London Tube attacker jailed for attempted beheading
Muhiddin Mire (30), attacked 56-year-old musician Lyle Zimmerman with rusty knife
Undated handout still from CCTV issued by the Crown Prosecution Service of the moment that Somali-born Muhiddin Mire attacked Lyle Zimmerman, before lashing out at other travellers during a rampage at Leytonstone Tube station. Photograph: CPS/PA Wire
A man has been found guilty of trying to behead a random stranger at a Tube station after being inspired by the murder of Fusilier Lee Rigby.
Somali-born Muslim Muhiddin Mire (30), attacked 56-year-old musician Lyle Zimmerman with a rusty knife and threatened four other travellers as he ran amok through the ticket hall at Leytonstone Underground station in east London.
The incident was caught on shocking CCTV and mobile phone footage taken by a passer-by who carried on filming even as Mire lunged at him with the blade.
One onlooker shouted out “You ain’t no Muslim, bruv” after Mire claimed he was doing it for “my Syrian brothers” as police took him down with Tasers.
The court heard that minicab driver Mire had a history of mental illness and his psychosis involved the belief that he was being persecuted for his religion and stalked by MI5 and MI6.
He had images of soldier Lee Rigby and British Islamic State executioner Jihadi John on his Samsung phone, along with material linked to IS.
A jury at the Old Bailey found Mire, of Sansom Road, Leytonstone, guilty of attempted murder.
He had already admitted four counts of attempted wounding and an alternative count of wounding with intent to cause Mr Zimmerman grievous bodily harm.
On December 5th last year, Mr Zimmerman had stood out from the crowd in cowboy boots and hat, carrying a mandolin in one hand and an amplifier in the other and with a guitar strapped to his back. He was targeted by Mire as they travelled on the same train from Stratford back to Leytonstone, where the defendant lived alone on benefits.
Mire followed him off the carriage and produced a black-handled knife with a serrated edge from his pocket.
As Mr Zimmerman approached the barriers, Mire grabbed him from behind and swung him around and on to the floor.
You ain’t no Muslim, bruv
Mire then kicked him repeatedly around the head and body as a woman nearby called out for him to stop.
As Mr Zimmerman lay defenceless on the ground, Mire crouched down and began to “saw” at his neck with the serrated blade in front of shocked passengers.
Giving evidence from behind a screen, the victim told the jury: “At the time my subjective impression was that I was being attacked by a crazy person, a mentally unwell person.”
A junior doctor on his way home rushed in to help stem the blood flowing from Mr Zimmerman’s neck wounds as Mire went up to street level. He continued to threaten members of the public, swinging his blade at Daniel Bielinski, who began filming events on his mobile phone.

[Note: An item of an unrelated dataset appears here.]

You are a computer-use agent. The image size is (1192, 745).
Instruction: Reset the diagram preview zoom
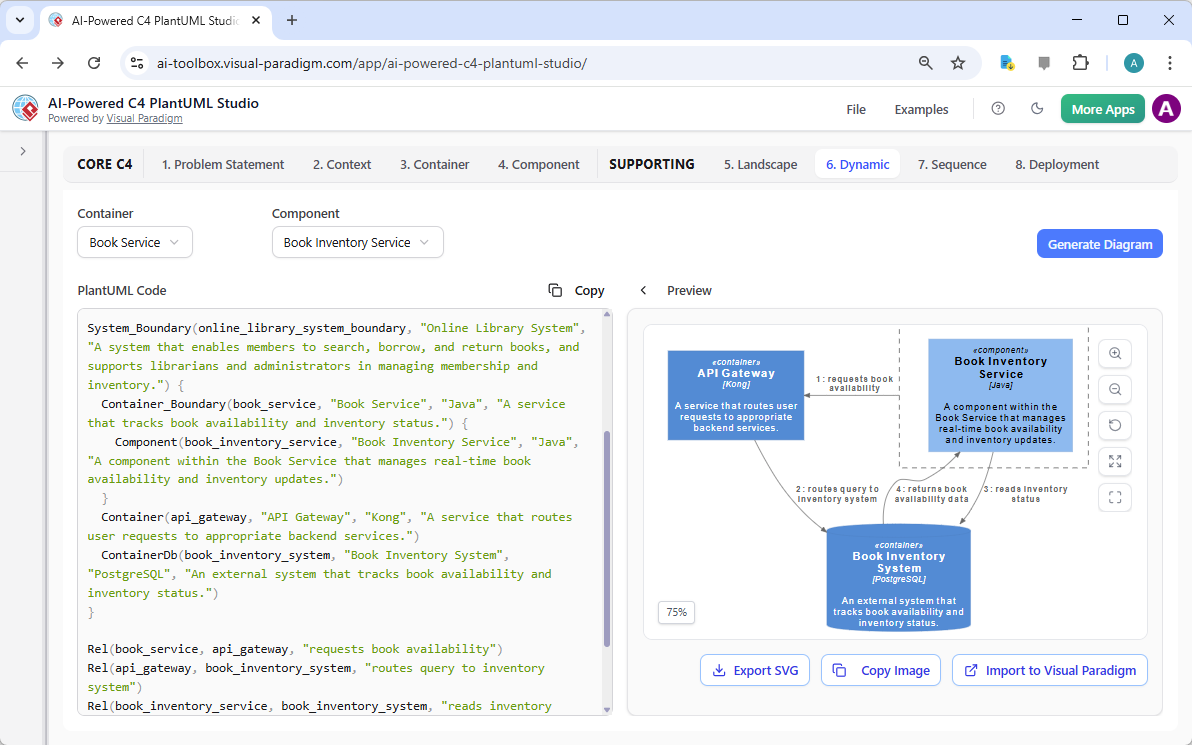1115,425
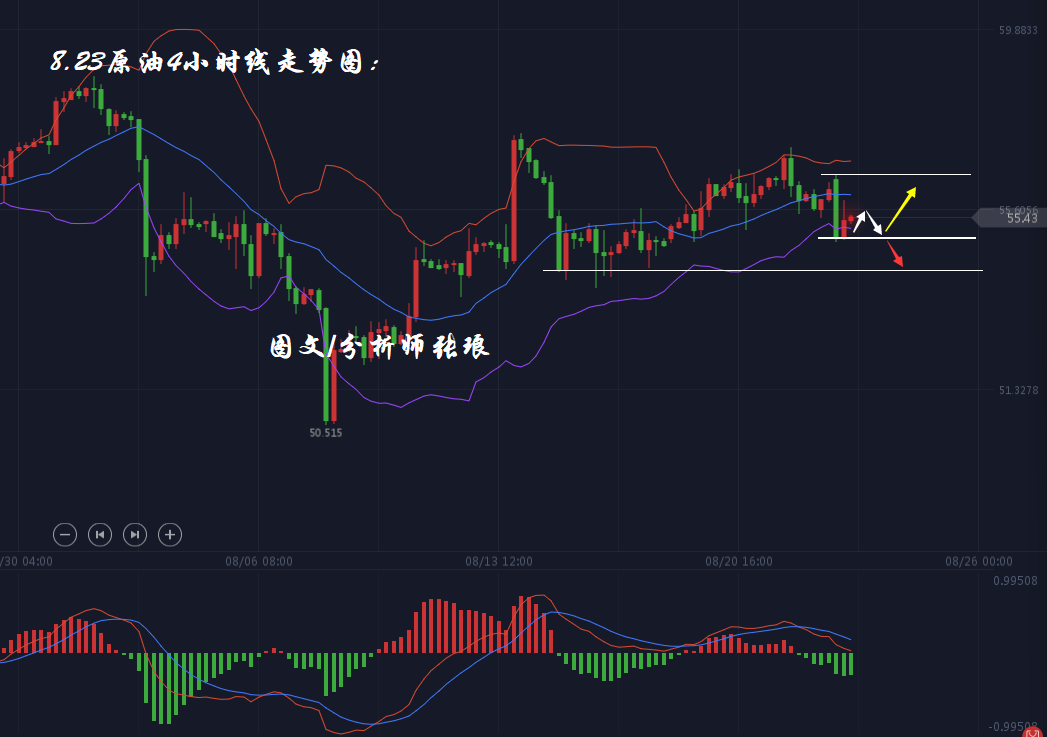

Mire went on to lash out at Serena Valori and an unknown man before coming face to face with Russian security guard Andrius Sabaliauskas, who tried to talk to him.
But despite the efforts to calm him down, Mire tried to slash lift engineer David Pethers before police arrived with Tasers.
Mire ran at an officer and the security guard shouting: “This is for my Syrian brothers, I’m going to spill your blood,” before he was finally subdued.
An onlooker called out to Mire: “You ain’t no Muslim, bruv” — words which became famous in news reports and social media.
Mire, who suffered from psychotic episodes, had been referred to mental health services by his GP a month before the attack. The court heard he had paranoid delusions that he was being followed by MI5 and MI6 and was suffering from anxiety and depression.
During that time, Mire was spotted around the estate where he lived wearing traditional Muslim clothes rather than his usual jeans and T-shirt.
Mire stared ahead with a blank expression as the jury returned its verdict after just over a day of deliberations. The defendant, who had been flanked by several dock officers and an interpreter, was remanded in custody at Broadmoor secure psychiatric hospital.
Before adjourning for sentencing, Judge Nicholas Hilliard QC told jurors he would be highlighting the “public spiritedness” of the people who rushed in to help on the day of the attack. “It would have been very easy to continue one’s journey on, but that did not happen.”